The numbers: Home shoppers are fed up waiting for the economy to turn, and with the prospect of further rate hikes, they’re slowly coming around to purchasing new homes and refinancing their mortgages.

Despite rates topping 6%, demand from buyers has bounced back slightly, as reflected in the market composite index, a measure of mortgage application volume, the Mortgage Bankers Association (MBA) said on Wednesday. 

The market index rose 3.8% to 264.7 in the week ending September 16. A year ago, the index stood at 742.7.

The big picture: Mortgage rates are now at the highest level since October 2008. But the prospect of even higher interest and payments may be pushing would-be buyers and homeowners to act. 

Higher mortgage rates are likely to persist through the rest of the year, as the Federal Reserve battles the worst inflation the U.S. has seen in 40 years.

So shoppers may be searching for an opportunity to buy now, versus a couple of months from now when rates and home prices could rise further.

“The weekly gain in applications, despite higher rates, underscores the overall volatility right now as well as Labor Day-adjusted results the prior week,” Joel Kan, associate vice president of economic and industry forecasting at the MBA, said in a statement.

Key details: The refinance index soared by 10%, but was still down 83% compared to a year ago. 

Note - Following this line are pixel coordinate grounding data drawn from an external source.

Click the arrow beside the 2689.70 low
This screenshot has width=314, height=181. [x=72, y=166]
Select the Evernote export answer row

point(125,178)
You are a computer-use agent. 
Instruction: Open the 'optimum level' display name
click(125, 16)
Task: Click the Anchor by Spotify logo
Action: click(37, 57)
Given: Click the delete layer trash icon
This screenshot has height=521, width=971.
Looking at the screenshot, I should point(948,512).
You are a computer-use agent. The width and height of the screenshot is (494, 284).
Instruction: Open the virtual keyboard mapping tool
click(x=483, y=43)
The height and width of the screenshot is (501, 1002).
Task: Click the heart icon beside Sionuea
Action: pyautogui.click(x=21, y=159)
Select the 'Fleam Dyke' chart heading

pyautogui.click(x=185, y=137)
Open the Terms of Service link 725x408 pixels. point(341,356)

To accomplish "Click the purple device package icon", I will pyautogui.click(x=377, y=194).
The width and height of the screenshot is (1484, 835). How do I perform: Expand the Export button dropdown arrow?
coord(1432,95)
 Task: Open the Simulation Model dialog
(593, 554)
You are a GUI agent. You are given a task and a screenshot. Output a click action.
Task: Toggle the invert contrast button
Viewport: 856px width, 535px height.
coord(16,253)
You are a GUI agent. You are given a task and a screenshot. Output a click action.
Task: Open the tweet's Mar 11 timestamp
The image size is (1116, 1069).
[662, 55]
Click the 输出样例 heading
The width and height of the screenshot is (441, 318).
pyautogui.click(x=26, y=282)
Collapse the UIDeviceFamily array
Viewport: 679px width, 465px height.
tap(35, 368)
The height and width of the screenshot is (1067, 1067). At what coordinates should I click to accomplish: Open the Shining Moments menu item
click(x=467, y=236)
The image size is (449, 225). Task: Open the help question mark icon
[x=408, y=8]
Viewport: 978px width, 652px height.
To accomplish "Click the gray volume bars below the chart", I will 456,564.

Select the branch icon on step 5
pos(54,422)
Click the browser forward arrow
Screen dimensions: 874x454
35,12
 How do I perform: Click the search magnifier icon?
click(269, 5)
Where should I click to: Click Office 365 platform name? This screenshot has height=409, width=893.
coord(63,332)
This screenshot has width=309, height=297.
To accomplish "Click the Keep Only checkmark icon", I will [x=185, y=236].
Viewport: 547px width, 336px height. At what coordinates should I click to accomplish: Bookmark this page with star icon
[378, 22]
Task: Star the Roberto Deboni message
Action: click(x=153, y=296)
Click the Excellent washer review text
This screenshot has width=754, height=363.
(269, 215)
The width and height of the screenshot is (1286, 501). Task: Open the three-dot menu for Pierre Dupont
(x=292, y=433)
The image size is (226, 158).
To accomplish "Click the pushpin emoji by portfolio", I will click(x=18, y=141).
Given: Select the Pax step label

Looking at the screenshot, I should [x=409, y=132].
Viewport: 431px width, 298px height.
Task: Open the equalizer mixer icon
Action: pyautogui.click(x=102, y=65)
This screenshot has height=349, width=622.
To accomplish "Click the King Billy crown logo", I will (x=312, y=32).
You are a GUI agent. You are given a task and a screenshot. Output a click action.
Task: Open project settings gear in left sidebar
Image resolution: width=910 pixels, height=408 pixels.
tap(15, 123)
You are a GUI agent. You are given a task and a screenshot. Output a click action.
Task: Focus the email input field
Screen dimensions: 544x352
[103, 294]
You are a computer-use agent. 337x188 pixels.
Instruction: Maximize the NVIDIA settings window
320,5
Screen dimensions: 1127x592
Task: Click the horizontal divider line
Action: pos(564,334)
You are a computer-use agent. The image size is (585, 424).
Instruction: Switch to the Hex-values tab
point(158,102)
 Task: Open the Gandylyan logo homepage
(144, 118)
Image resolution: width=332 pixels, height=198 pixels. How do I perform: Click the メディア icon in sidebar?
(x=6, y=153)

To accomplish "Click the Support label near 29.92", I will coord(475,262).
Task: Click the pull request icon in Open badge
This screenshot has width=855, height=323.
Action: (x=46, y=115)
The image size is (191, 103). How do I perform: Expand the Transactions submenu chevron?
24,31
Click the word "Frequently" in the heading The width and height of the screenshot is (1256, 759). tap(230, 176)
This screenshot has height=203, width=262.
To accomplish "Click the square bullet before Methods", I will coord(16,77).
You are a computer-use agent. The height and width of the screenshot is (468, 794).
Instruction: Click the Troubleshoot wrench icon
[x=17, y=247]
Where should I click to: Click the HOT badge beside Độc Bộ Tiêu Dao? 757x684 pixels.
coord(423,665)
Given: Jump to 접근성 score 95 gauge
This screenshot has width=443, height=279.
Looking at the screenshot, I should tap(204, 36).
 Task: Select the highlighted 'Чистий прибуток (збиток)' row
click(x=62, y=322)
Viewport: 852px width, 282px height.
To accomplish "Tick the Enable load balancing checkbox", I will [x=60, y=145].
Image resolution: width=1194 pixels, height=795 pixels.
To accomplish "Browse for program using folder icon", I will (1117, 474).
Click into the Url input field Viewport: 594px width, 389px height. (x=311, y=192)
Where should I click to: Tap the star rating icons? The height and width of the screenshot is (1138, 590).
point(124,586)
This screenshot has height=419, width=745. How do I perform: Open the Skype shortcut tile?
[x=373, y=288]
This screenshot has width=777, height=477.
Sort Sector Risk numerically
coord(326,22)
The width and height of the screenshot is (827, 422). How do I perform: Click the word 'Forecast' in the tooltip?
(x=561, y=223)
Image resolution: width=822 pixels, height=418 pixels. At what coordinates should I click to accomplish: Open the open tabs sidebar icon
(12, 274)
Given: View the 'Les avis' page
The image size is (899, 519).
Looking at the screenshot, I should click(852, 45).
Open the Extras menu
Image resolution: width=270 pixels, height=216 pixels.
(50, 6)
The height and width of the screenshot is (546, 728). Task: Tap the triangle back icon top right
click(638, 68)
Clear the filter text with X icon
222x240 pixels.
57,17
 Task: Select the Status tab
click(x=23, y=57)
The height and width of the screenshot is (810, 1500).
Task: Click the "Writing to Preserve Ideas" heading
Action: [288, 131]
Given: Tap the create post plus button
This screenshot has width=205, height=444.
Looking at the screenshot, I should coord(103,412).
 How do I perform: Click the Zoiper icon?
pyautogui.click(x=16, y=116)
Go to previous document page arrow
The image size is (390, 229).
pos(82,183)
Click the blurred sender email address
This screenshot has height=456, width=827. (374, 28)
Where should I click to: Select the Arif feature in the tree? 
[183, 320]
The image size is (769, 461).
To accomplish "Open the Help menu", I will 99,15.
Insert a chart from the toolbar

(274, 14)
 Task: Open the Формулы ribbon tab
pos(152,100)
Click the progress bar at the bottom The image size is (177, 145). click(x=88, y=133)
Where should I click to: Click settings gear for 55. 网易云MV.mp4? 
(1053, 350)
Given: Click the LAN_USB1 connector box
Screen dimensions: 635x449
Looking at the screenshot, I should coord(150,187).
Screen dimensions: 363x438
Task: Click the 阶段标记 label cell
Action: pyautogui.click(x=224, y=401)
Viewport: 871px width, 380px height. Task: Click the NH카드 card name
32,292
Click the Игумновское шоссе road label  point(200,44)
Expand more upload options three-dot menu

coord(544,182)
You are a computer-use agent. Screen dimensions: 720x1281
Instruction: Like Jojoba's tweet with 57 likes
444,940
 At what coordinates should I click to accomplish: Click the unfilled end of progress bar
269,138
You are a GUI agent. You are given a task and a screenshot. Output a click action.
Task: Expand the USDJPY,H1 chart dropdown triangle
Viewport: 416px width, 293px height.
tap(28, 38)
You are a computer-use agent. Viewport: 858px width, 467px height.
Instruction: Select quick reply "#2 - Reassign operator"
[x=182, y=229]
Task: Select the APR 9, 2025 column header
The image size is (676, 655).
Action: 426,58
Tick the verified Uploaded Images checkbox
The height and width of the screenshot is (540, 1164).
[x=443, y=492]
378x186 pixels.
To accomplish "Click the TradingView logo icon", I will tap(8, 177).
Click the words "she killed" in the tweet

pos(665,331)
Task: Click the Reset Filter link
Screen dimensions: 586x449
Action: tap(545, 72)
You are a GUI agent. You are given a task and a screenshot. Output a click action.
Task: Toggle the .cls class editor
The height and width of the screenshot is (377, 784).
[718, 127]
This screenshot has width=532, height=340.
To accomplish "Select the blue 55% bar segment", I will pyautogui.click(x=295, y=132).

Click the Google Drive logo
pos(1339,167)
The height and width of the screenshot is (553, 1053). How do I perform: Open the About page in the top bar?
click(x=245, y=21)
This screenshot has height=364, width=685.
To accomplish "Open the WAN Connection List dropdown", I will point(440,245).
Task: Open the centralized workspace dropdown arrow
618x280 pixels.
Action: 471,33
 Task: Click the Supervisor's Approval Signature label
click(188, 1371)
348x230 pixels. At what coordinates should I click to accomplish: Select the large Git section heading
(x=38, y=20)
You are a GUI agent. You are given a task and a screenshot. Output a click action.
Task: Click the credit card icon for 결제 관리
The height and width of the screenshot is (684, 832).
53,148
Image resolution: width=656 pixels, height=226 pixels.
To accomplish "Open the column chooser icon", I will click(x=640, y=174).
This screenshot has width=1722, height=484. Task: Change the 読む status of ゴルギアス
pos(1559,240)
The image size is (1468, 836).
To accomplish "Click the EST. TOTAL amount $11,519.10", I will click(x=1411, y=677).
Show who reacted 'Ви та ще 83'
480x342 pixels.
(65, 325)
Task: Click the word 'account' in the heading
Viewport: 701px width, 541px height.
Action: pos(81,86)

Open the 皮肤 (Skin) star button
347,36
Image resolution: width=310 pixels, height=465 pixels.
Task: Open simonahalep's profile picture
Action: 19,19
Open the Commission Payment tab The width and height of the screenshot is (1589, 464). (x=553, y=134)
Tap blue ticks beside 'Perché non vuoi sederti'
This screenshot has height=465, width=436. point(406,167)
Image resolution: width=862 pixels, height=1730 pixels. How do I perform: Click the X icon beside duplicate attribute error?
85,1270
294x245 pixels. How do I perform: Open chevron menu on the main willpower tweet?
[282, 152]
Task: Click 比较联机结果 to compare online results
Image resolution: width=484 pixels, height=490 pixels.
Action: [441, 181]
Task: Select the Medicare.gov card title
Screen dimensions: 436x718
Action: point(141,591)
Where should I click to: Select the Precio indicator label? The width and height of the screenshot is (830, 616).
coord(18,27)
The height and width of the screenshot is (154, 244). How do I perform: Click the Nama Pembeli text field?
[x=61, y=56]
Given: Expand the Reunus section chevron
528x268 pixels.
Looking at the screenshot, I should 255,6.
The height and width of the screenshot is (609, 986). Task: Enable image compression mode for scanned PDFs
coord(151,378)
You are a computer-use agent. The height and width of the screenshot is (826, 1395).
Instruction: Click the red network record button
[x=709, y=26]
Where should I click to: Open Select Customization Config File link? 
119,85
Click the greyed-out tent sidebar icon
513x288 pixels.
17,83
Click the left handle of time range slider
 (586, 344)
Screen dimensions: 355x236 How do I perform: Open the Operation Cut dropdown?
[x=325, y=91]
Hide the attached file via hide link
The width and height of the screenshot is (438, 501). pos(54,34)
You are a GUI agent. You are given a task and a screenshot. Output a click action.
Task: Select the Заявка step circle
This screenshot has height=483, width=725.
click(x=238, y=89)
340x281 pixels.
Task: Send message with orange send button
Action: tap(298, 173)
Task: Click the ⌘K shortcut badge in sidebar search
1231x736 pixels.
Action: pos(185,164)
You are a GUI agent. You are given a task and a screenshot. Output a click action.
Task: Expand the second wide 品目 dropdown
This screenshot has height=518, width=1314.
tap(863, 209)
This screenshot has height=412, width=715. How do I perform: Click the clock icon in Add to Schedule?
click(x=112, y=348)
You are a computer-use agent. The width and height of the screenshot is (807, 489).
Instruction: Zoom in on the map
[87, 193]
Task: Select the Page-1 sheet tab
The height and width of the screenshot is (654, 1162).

The purchase index — which measures mortgage applications for the purchase of a home — rose by 1% from the previous week. 

The average contract rate for the 30-year mortgage for homes sold for $647,200 or less was 6.25% for the week ending September 16. That’s up from 6.01%% the week before, the MBA said.

For homes sold for over $647,200, the average rate for the 30-year was 5.79%. The 15-year rose to 5.56%.

The rate for adjustable-rate mortgages, which comprise 9.1% of total applications, rose to 5.14%.

Market reaction: The yield on the 10-year Treasury note

fell below 3.6% in early morning trading.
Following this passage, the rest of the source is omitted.